= Rómulo Guardia =

Venezuelan film producer (born 1961)

Rómulo Guardia Granier (born 13 September 1961) is a Venezuelan film producer.

==Film/production career background==

Guardia was educated in France, England, and the University of California, San Diego in the United States. He started his career in the late 1980s directing video clips, music shows and spots for record companies such as Polygram, MCA, WEA, Sony Music and Deutsche Grammophon. During this period he worked with renowned artists such as Menudo, Desorden Publico, Julio Iglesias and the New World Symphony.

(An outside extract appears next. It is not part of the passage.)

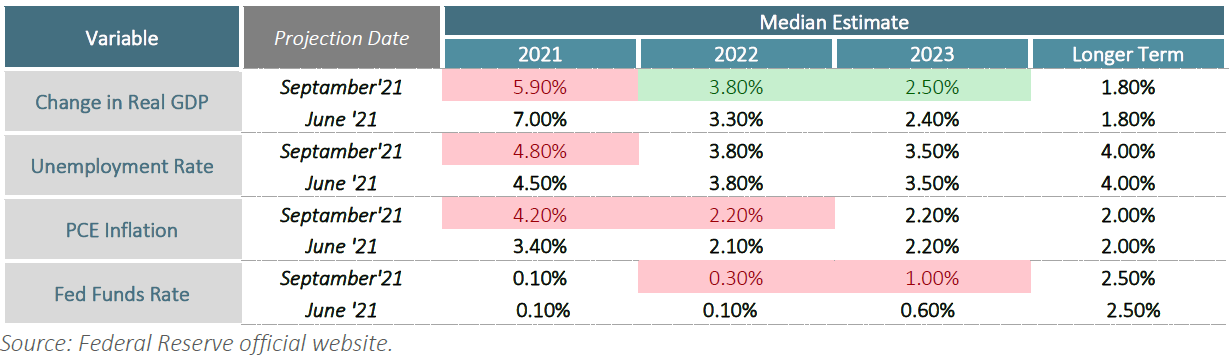Select the green 2.50% GDP cell

[932, 87]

In 1993 he became one the original MTV Miami team members that created MTV Latino and was instrumental in the launching of the station in 1993. While at MTV, Guardia directed and produced shows as MTV International with Daisy Fuentes, In Situ, Rock n´Gol and Pink Floyd´s Division Bell Concert (Miami).

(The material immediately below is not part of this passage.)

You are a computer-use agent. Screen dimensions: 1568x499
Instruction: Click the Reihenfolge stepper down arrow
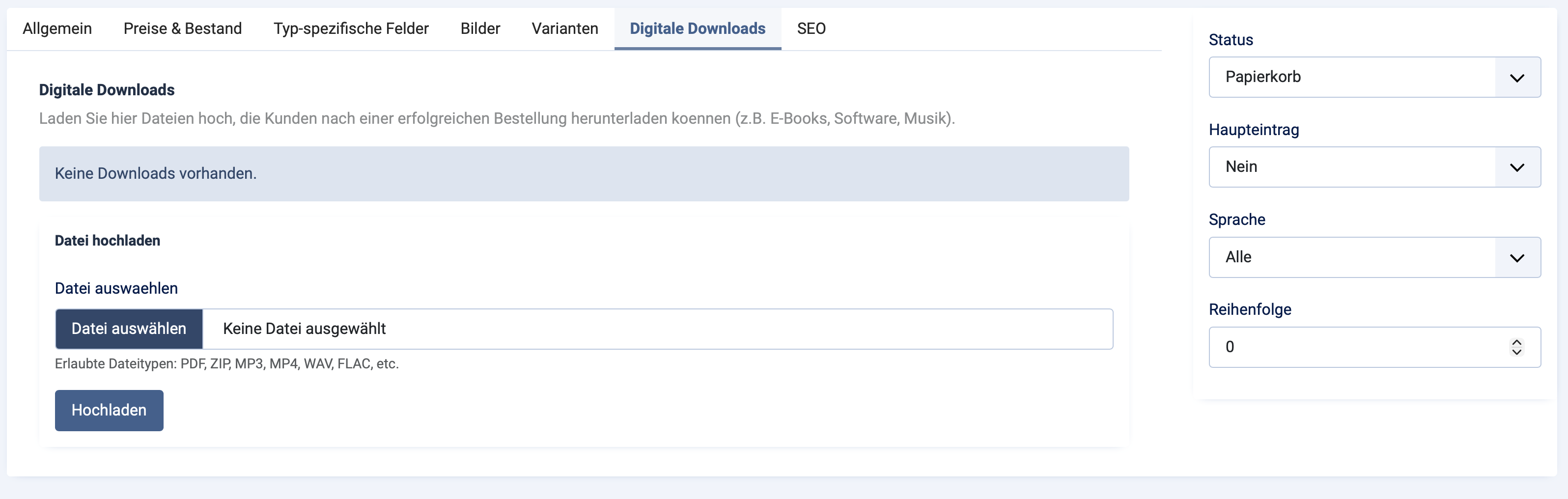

Later in 1997, Rómulo Guardia accepted a directorial position with Discovery Networks, where he is credited with setting up and directing the production and post production teams at the Discovery Television Center in Miami.

==List of productions==

===Features===
- Titanic Live
- Inside Titanic
- Eco Challenge ´98 Morocco and Eco Challenge '99 Argentina,
- Wild Discovery,
- Discovery News,
- Breakfast with Frost (BBC)

===Specials===
- Jorge Luis Borges: The Man in the Mirror

===Other===
In addition he created and directed high-profile branded film spots for clients such as Kodak, IBM, Jeep, Sony and MasterCard.

==Awards==

His creative work was recognized with the Gold Promax/BDA, Peer, Gold Telly and Gold and Silver Addy Awards.

==Current work==
He was appointed Vice President of Development & New Media at RCTV (Radio Caracas Television, Channel 2), a TV network in Venezuela. Romulo has developed shows such as Archivo Criminal Archivos del Mas Alla Sonoclips and Chatodromo among many others. He has executive-produced three Movies of the Week, Chupacabra, La Sayona and Maria Lionza, and La Rumba de Fin de Mundo (Party ´till the End of the World) is Rómulo's long format directorial debut.

In 2008, Guardia adapted, produced and directed El Señor Presidente. The film earned several awards such as San Francisco Frozen Film Festival and Strasbourg Int Film Festival and was showcased in Los Angeles Latino Int. Film Festival, South Africa Int Film Festival,London International Film Festival, New York Independent Film Fest and the Chicago Latino Film Festival

Romulo manages a digital television and media center in Caracas, Angostura Media. Angostura Media launched in 2018 the ZUT.tv project, a 3 screen TV interactive music network dedicated to all genres of music for Hispanic Millennials and GenZs.